PROBLEM TO SOLVE ::
Can you retype every record below exactly as written?

[Records excerpted from a collection]
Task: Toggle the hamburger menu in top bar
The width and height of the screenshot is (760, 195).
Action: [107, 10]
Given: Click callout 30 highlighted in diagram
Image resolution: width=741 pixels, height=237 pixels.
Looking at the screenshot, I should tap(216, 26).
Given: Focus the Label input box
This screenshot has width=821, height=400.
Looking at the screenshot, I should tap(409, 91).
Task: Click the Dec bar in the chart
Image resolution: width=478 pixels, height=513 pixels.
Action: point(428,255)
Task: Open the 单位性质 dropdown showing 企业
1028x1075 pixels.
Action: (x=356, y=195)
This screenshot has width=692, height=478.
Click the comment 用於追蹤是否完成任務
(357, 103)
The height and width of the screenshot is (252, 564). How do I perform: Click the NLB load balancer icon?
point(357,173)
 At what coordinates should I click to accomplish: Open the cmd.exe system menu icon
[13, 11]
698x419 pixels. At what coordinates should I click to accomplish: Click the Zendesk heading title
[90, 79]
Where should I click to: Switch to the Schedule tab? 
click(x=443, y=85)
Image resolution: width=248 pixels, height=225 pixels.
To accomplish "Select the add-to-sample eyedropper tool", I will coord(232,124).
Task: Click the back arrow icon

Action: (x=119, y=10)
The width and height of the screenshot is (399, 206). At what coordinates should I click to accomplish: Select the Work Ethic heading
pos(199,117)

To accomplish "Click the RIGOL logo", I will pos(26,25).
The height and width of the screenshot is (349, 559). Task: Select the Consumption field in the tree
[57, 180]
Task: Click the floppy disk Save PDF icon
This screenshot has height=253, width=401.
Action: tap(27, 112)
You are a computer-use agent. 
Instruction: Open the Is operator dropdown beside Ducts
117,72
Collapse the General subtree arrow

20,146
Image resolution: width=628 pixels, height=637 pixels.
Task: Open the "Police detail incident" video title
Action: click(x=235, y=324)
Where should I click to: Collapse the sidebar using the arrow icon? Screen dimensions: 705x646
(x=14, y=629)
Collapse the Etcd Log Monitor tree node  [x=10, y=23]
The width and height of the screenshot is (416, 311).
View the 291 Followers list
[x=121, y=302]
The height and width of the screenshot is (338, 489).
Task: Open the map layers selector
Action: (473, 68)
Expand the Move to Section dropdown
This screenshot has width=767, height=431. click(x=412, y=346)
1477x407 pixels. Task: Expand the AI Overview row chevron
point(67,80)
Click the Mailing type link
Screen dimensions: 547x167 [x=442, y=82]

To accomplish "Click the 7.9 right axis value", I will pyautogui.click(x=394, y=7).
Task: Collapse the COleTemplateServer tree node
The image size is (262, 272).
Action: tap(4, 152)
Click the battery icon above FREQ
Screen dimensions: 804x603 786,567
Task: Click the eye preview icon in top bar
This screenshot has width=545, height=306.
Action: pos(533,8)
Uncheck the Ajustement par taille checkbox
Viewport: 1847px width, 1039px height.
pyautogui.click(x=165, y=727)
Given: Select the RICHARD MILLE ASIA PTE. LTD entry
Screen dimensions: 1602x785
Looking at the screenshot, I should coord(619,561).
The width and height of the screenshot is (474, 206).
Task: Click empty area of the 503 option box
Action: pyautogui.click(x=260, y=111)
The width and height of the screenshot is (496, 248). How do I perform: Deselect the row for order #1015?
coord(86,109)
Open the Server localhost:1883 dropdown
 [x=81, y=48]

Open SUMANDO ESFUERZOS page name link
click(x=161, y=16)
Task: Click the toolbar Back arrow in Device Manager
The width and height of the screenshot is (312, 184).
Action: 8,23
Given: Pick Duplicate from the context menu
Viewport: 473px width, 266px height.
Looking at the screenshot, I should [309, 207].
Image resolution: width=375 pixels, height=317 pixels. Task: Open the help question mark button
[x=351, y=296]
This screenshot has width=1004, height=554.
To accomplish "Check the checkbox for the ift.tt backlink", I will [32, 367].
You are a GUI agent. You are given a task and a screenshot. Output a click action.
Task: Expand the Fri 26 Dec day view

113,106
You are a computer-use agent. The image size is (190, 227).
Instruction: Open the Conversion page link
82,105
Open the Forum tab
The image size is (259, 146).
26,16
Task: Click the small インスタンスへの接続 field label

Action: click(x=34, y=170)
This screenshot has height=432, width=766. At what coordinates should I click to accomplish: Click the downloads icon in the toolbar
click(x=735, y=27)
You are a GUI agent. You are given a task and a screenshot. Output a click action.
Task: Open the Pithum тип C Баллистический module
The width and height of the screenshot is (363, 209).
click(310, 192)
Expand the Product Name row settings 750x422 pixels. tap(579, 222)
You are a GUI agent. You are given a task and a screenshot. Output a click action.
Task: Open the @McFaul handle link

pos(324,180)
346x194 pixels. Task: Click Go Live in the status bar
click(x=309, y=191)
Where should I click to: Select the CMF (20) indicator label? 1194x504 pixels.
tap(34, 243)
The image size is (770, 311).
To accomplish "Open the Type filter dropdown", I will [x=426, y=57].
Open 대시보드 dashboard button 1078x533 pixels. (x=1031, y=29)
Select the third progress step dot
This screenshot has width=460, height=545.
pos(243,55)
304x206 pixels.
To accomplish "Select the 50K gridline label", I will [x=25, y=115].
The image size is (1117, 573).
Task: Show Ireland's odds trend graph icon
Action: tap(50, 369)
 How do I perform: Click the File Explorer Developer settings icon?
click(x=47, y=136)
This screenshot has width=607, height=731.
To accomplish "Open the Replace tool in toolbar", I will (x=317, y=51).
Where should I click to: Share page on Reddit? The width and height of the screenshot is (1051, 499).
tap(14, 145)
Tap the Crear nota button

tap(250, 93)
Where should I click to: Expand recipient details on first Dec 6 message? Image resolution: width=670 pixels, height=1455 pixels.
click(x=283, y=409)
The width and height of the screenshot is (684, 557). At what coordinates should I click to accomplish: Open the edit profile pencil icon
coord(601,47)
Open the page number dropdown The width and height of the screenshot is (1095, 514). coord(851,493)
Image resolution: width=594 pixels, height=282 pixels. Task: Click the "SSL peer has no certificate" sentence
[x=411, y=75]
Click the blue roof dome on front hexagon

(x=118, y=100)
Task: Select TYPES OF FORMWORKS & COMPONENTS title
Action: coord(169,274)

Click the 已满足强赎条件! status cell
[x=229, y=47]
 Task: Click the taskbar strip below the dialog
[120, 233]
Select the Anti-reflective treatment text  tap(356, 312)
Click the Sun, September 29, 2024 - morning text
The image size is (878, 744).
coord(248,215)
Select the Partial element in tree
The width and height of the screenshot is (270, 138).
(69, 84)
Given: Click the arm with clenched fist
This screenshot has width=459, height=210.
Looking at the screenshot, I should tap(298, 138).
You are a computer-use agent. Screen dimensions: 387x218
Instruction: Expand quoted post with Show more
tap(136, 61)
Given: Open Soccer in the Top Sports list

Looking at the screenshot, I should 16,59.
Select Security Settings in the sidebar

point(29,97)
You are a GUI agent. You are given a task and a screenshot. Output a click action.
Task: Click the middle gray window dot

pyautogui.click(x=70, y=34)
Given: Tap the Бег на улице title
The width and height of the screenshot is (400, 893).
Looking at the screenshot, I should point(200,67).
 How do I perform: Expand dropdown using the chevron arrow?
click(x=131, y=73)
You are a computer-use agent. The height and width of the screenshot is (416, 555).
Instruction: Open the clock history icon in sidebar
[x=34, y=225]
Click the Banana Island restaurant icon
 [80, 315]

REPLY ::
Task: Toggle the hamburger menu in top bar
The width and height of the screenshot is (760, 195).
Action: [107, 10]
Given: Click callout 30 highlighted in diagram
Image resolution: width=741 pixels, height=237 pixels.
Looking at the screenshot, I should tap(216, 26).
Given: Focus the Label input box
This screenshot has width=821, height=400.
Looking at the screenshot, I should tap(409, 91).
Task: Click the Dec bar in the chart
Image resolution: width=478 pixels, height=513 pixels.
Action: point(428,255)
Task: Open the 单位性质 dropdown showing 企业
1028x1075 pixels.
Action: (x=356, y=195)
This screenshot has width=692, height=478.
Click the comment 用於追蹤是否完成任務
(357, 103)
The height and width of the screenshot is (252, 564). How do I perform: Click the NLB load balancer icon?
point(357,173)
 At what coordinates should I click to accomplish: Open the cmd.exe system menu icon
[13, 11]
698x419 pixels. At what coordinates should I click to accomplish: Click the Zendesk heading title
[90, 79]
Where should I click to: Switch to the Schedule tab? 
click(x=443, y=85)
Image resolution: width=248 pixels, height=225 pixels.
To accomplish "Select the add-to-sample eyedropper tool", I will coord(232,124).
Task: Click the back arrow icon

Action: (x=119, y=10)
The width and height of the screenshot is (399, 206). At what coordinates should I click to accomplish: Select the Work Ethic heading
pos(199,117)

To accomplish "Click the RIGOL logo", I will pos(26,25).
The height and width of the screenshot is (349, 559). Task: Select the Consumption field in the tree
[57, 180]
Task: Click the floppy disk Save PDF icon
This screenshot has height=253, width=401.
Action: tap(27, 112)
You are a computer-use agent. 
Instruction: Open the Is operator dropdown beside Ducts
117,72
Collapse the General subtree arrow

20,146
Image resolution: width=628 pixels, height=637 pixels.
Task: Open the "Police detail incident" video title
Action: click(x=235, y=324)
Where should I click to: Collapse the sidebar using the arrow icon? Screen dimensions: 705x646
(x=14, y=629)
Collapse the Etcd Log Monitor tree node  [x=10, y=23]
The width and height of the screenshot is (416, 311).
View the 291 Followers list
[x=121, y=302]
The height and width of the screenshot is (338, 489).
Task: Open the map layers selector
Action: (473, 68)
Expand the Move to Section dropdown
This screenshot has width=767, height=431. click(x=412, y=346)
1477x407 pixels. Task: Expand the AI Overview row chevron
point(67,80)
Click the Mailing type link
Screen dimensions: 547x167 [x=442, y=82]

To accomplish "Click the 7.9 right axis value", I will pyautogui.click(x=394, y=7).
Task: Collapse the COleTemplateServer tree node
The image size is (262, 272).
Action: tap(4, 152)
Click the battery icon above FREQ
Screen dimensions: 804x603 786,567
Task: Click the eye preview icon in top bar
This screenshot has width=545, height=306.
Action: pos(533,8)
Uncheck the Ajustement par taille checkbox
Viewport: 1847px width, 1039px height.
pyautogui.click(x=165, y=727)
Given: Select the RICHARD MILLE ASIA PTE. LTD entry
Screen dimensions: 1602x785
Looking at the screenshot, I should coord(619,561).
The width and height of the screenshot is (474, 206).
Task: Click empty area of the 503 option box
Action: pyautogui.click(x=260, y=111)
The width and height of the screenshot is (496, 248). How do I perform: Deselect the row for order #1015?
coord(86,109)
Open the Server localhost:1883 dropdown
 [x=81, y=48]

Open SUMANDO ESFUERZOS page name link
click(x=161, y=16)
Task: Click the toolbar Back arrow in Device Manager
The width and height of the screenshot is (312, 184).
Action: 8,23
Given: Pick Duplicate from the context menu
Viewport: 473px width, 266px height.
Looking at the screenshot, I should [309, 207].
Image resolution: width=375 pixels, height=317 pixels. Task: Open the help question mark button
[x=351, y=296]
This screenshot has width=1004, height=554.
To accomplish "Check the checkbox for the ift.tt backlink", I will [32, 367].
You are a GUI agent. You are given a task and a screenshot. Output a click action.
Task: Expand the Fri 26 Dec day view

113,106
You are a computer-use agent. The image size is (190, 227).
Instruction: Open the Conversion page link
82,105
Open the Forum tab
The image size is (259, 146).
26,16
Task: Click the small インスタンスへの接続 field label

Action: click(x=34, y=170)
This screenshot has height=432, width=766. At what coordinates should I click to accomplish: Click the downloads icon in the toolbar
click(x=735, y=27)
You are a GUI agent. You are given a task and a screenshot. Output a click action.
Task: Open the Pithum тип C Баллистический module
The width and height of the screenshot is (363, 209).
click(310, 192)
Expand the Product Name row settings 750x422 pixels. tap(579, 222)
You are a GUI agent. You are given a task and a screenshot. Output a click action.
Task: Open the @McFaul handle link

pos(324,180)
346x194 pixels. Task: Click Go Live in the status bar
click(x=309, y=191)
Where should I click to: Select the CMF (20) indicator label? 1194x504 pixels.
tap(34, 243)
The image size is (770, 311).
To accomplish "Open the Type filter dropdown", I will [x=426, y=57].
Open 대시보드 dashboard button 1078x533 pixels. (x=1031, y=29)
Select the third progress step dot
This screenshot has width=460, height=545.
pos(243,55)
304x206 pixels.
To accomplish "Select the 50K gridline label", I will [x=25, y=115].
The image size is (1117, 573).
Task: Show Ireland's odds trend graph icon
Action: tap(50, 369)
 How do I perform: Click the File Explorer Developer settings icon?
click(x=47, y=136)
This screenshot has width=607, height=731.
To accomplish "Open the Replace tool in toolbar", I will (x=317, y=51).
Where should I click to: Share page on Reddit? The width and height of the screenshot is (1051, 499).
tap(14, 145)
Tap the Crear nota button

tap(250, 93)
Where should I click to: Expand recipient details on first Dec 6 message? Image resolution: width=670 pixels, height=1455 pixels.
click(x=283, y=409)
The width and height of the screenshot is (684, 557). At what coordinates should I click to accomplish: Open the edit profile pencil icon
coord(601,47)
Open the page number dropdown The width and height of the screenshot is (1095, 514). coord(851,493)
Image resolution: width=594 pixels, height=282 pixels. Task: Click the "SSL peer has no certificate" sentence
[x=411, y=75]
Click the blue roof dome on front hexagon

(x=118, y=100)
Task: Select TYPES OF FORMWORKS & COMPONENTS title
Action: coord(169,274)

Click the 已满足强赎条件! status cell
[x=229, y=47]
 Task: Click the taskbar strip below the dialog
[120, 233]
Select the Anti-reflective treatment text  tap(356, 312)
Click the Sun, September 29, 2024 - morning text
The image size is (878, 744).
coord(248,215)
Select the Partial element in tree
The width and height of the screenshot is (270, 138).
(69, 84)
Given: Click the arm with clenched fist
This screenshot has width=459, height=210.
Looking at the screenshot, I should tap(298, 138).
You are a computer-use agent. Screen dimensions: 387x218
Instruction: Expand quoted post with Show more
tap(136, 61)
Given: Open Soccer in the Top Sports list

Looking at the screenshot, I should 16,59.
Select Security Settings in the sidebar

point(29,97)
You are a GUI agent. You are given a task and a screenshot. Output a click action.
Task: Click the middle gray window dot

pyautogui.click(x=70, y=34)
Given: Tap the Бег на улице title
The width and height of the screenshot is (400, 893).
Looking at the screenshot, I should point(200,67).
 How do I perform: Expand dropdown using the chevron arrow?
click(x=131, y=73)
You are a computer-use agent. The height and width of the screenshot is (416, 555).
Instruction: Open the clock history icon in sidebar
[x=34, y=225]
Click the Banana Island restaurant icon
 [80, 315]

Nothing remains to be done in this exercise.